The task of remaking the state promises to be a challenging one, whoever is elected president. In Making Things Stick, I tracked the efforts of President Felipe Calderón Hinojosa (2006-2012) to tackle insecurity through innovative technological programs that targeted reforms in basic government functions. A national mobile telephone registry was launched to aid authorities responding to kidnappings and extortion calls; a national identity card featuring biometric data was adopted to protect people from identity theft and fraud; and a national electronic automobile registry was unveiled in order to combat car thefts, kidnappings, and drug trafficking. This state surveillance was very much directed at the state itself. In a country where law enforcement officers and agencies are often corrupt and the information they generate on people and things are often inaccurate, these programs were intended to route administrative data through devices and into centralized databases controlled by the executive branch.

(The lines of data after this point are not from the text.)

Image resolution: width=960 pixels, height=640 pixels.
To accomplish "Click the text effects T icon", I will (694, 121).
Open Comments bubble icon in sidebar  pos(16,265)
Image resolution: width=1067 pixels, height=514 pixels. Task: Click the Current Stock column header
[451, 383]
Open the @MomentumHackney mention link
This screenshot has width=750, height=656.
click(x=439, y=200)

The federal government’s plans for securitizing society through advanced surveillance and information technologies struggled to materialize as ordinary citizens refused to comply with measures they saw as invasive, companies balked at the financial costs associated with the programs, and the technical designs of the programs proved inadequate. The state was also a major obstacle. The federal telecommunications agency in charge of verifying mobile phone users claimed that it did not have the capacity to carry out the work and that mobile providers should finish the work. The federal elections commission mounted a vigorous press campaign against the new identity card, which it feared would be confused with the country’s voter card. And various agencies at the state and federal level held out on implementing the car registry in hopes of extracting concessions from the president’s office.

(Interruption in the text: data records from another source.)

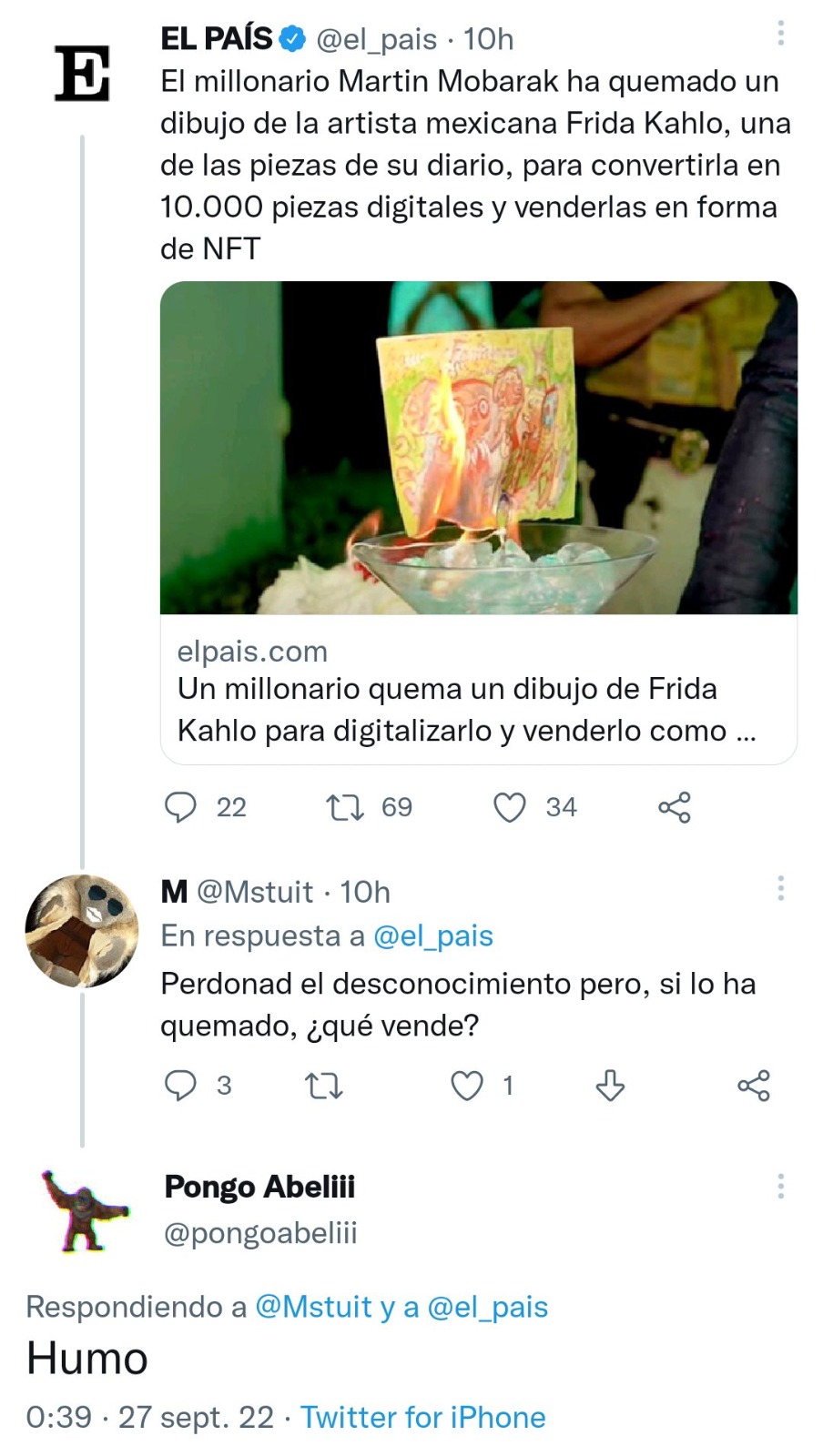The image size is (823, 1456).
Task: Open the share menu on EL PAÍS tweet
Action: [674, 806]
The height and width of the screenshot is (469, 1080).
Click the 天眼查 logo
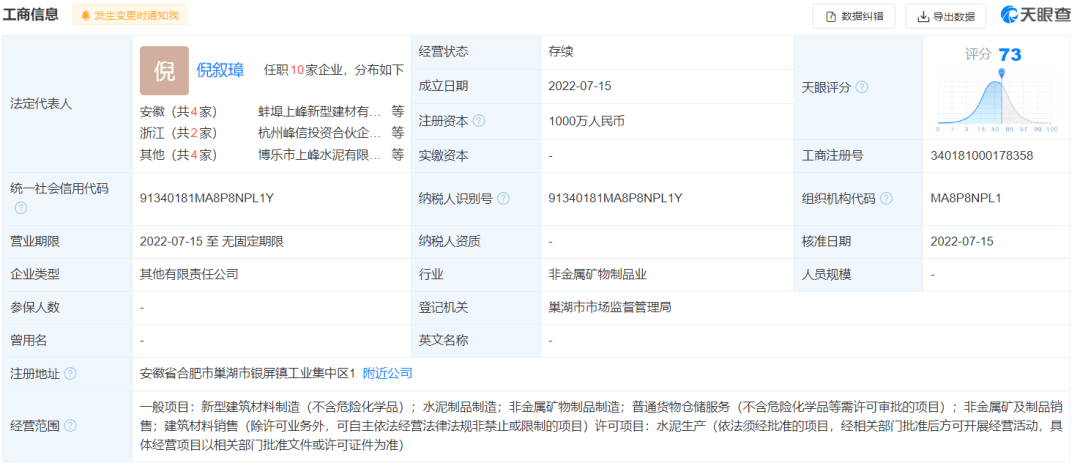pos(1035,15)
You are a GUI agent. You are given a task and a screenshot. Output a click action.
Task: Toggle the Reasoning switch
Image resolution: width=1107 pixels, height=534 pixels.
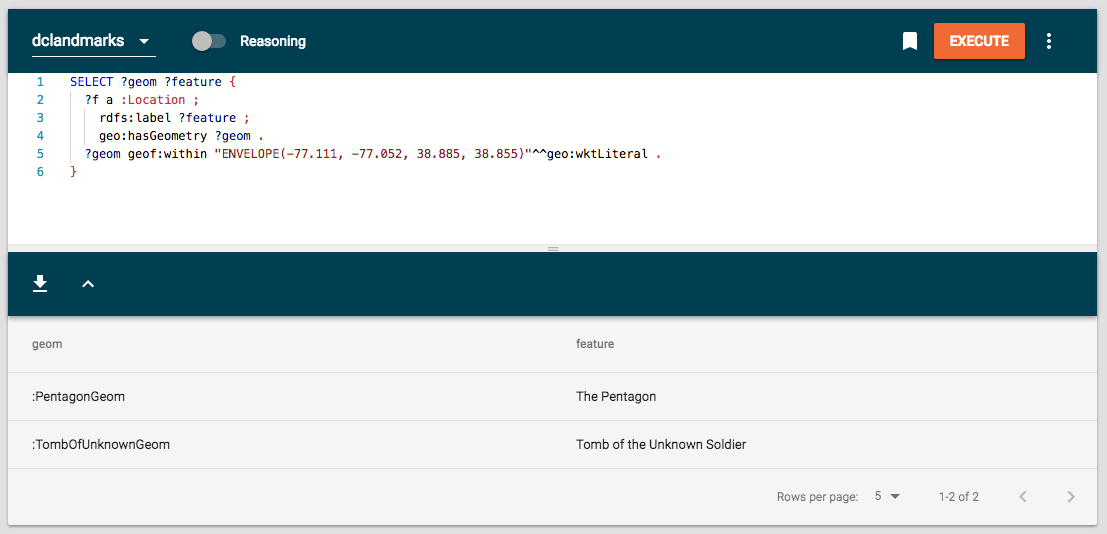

Returning to Mexico’s upcoming presidential elections, the skirmish between López Obrador and the business sector highlights a key fissure in Mexican society that would dog his administration if he were elected. But the challenges facing AMLO’s political ambitions also include institutional cultures, constitutional frameworks, and regional power rivalries that date back to Mexico’s founding. This is not to say that the swamp of Mexican politics should not be drained. It is however worth remembering that Mexico City was built upon the drained lakes of Tenochtitlán, the former Mexica capital, and it sinks some two inches a year as a consequence. As Mexico continues to contend with the consequences of that fateful encounter, care is needed to identify the firmer ground within the state upon which a more promising future can be constructed.